В декабре 1941 г. по упомянутым Татьяной Максимовной карточкам на еду выдавался минимум хлеба. Гранин вспоминал:

С 1 октября — 400 грамм, и 200 грамм служащим, 20-го ноября катастрофически снизили норму — 250 грамм рабочим, 125 грамм — служащим и детям. 125 грамм — тонкий ломтик хлеба пополам с целлюлозой и примесями. […] В булочные и магазины с ночи стояли огромные очереди. Работали только военные заводы и пекарни. Были дни, когда и хлебозаводы останавливались.

Ночью освещения не было. Патрули и прохожие пробирались со светящимися значками — «светлячки». Люди от голода теряли силы, но продолжали работать, продолжали делать снаряды, мины, ремонтировать танки.[49]

Дошло дело и до людоедства. По отчетам Ленинградского управления НКВД, с декабря 1941 по декабрь 1942 г. за людоедство было арестовано 2065 человек, причем больше всего в феврале 1942 г., — 641 человек.[50] Большинство арестованных за каннибализм приговаривали к расстрелу.

Люди гибли не только от голода, но и от холода. Как Гранин писал, зима была «лютая, минус 30-35 градусов». Водопровод, отопление и канализация были отключены. Даже в мае 1942 г. температура несколько раз опускалась ниже нуля.

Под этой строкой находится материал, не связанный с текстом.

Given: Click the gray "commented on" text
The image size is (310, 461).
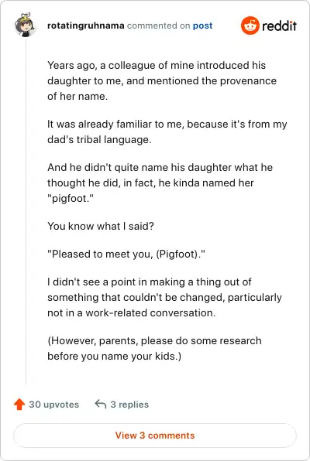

В то же время партийные чиновники, даже среднего звена, особых проблем с едой и теплом не испытывали. 5 декабря 1941 г. работник Ленинградского горкома Н. А. Рибковский был «прикреплен» к столовой горкома, располагавшейся, как и весь горком, в здании бывшего Смольного дворца. Спустя четыре дня он записал в дневнике:

«С питанием теперь особой нужды не чувствую. Утром завтрак — макароны. Или лапша, или каша с маслом и два стакана сладкого чая. Днем обед — первое щи или суп, второе мясное каждый день».[51] И еще: «У нас в Смольном […] питание можно сказать удовлетворительное. Канализация и водопровод работают. Кипяченая вода не выводится. Возможности мыться и мыть руки перед едой имеются. В самом Смольном чисто, тепло, светло».[52]

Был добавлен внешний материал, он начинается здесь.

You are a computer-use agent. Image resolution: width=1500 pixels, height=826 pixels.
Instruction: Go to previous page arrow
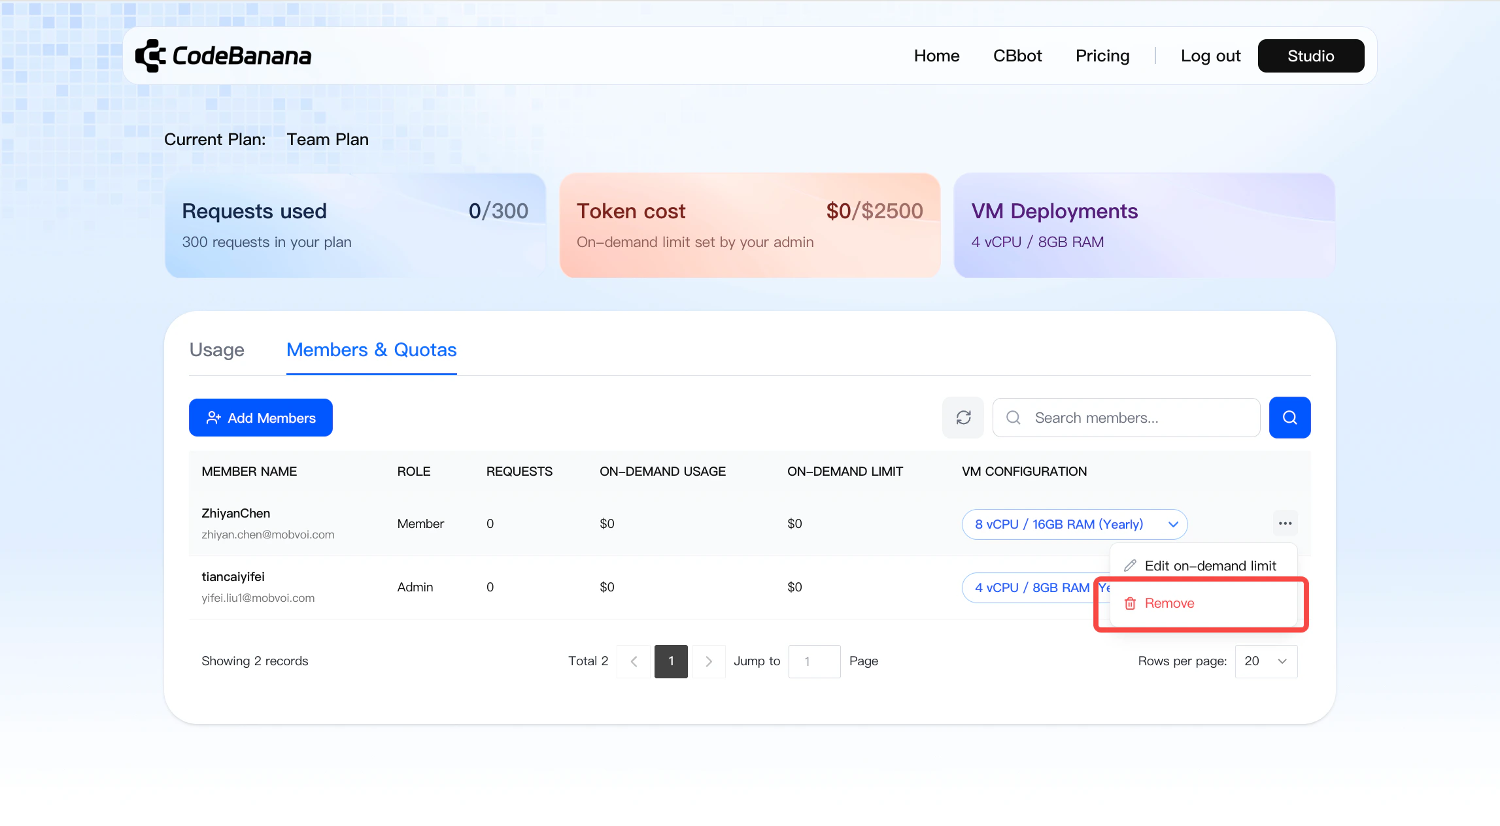634,661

Еще более впечатляющее питание ленинградские партийные работники получали в семидневном санатории в пригороде Ленинграда, куда Рибковский попал в марте 1942 г.:

«Питание здесь словно в мирное время в хорошем доме отдыха: разнообразное, вкусное. Каждый день мясное — баранина, ветчина, куру, гусь, индюшка, колбаса; рыбное — лещ, салака, корюшка, и жареная, и отварная, и заливная. Икра, балык, суп, пирожки, какао, кофе, чай, триста грамм белого и столько же черного хлеба на день, тридцать грамм сливочного масла и ко всему этому по пятьдесят грамм виноградного вина, хорошего портвейна у обеду и ужину… Я и еще двое товарищей получаем дополнительный завтрак, между завтраком и обедом: пару бутербродов или булочку и стакан сладкого чая… И всего уплатив за путевки только 50 рублей!»[53]

И это в тот месяц, когда ежедневно от голода в городе умирало порядка 3 500 ленинградцев.

Еще более преступными были действия чекистов. С октября 1941 г. по май 1942 г. сотрудники Ленинградского управления НКВД арестовали от 200 до 300 ученых и членов их семей.[54] Показательно, как чекисты называли агентурные разработки до арестов: «Ученые» — дела профессоров ЛГУ и других ленинградских вузов, и «Пауки» — члены изобретенного чекистами «Комитета общественного спасения».[55] Используя физические и моральные пытки, получавшим спецпаек следователям было нетрудно заставить измученных дистрофией подследственных подписать ложные показания. Подследственных мужчин и женщин допрашивали до 14 раз в день, избивали, ставили на «стойку» (т.е. без возможности присесть) до двух суток, лишали еды, угрожали арестовать членов семьи и оставить детей без родителей в замерзших квартирах и т.д. Некоторые из арестованных погибли во время следствия. Допрашивали следователи и тех, кого военный трибунал или Особое совещание НКВД уже приговорили к смертной казни, предлагая написать изобличающие других «врагов народа» показания. Сломленные люди соглашались, после чего их отправляли на расстрел.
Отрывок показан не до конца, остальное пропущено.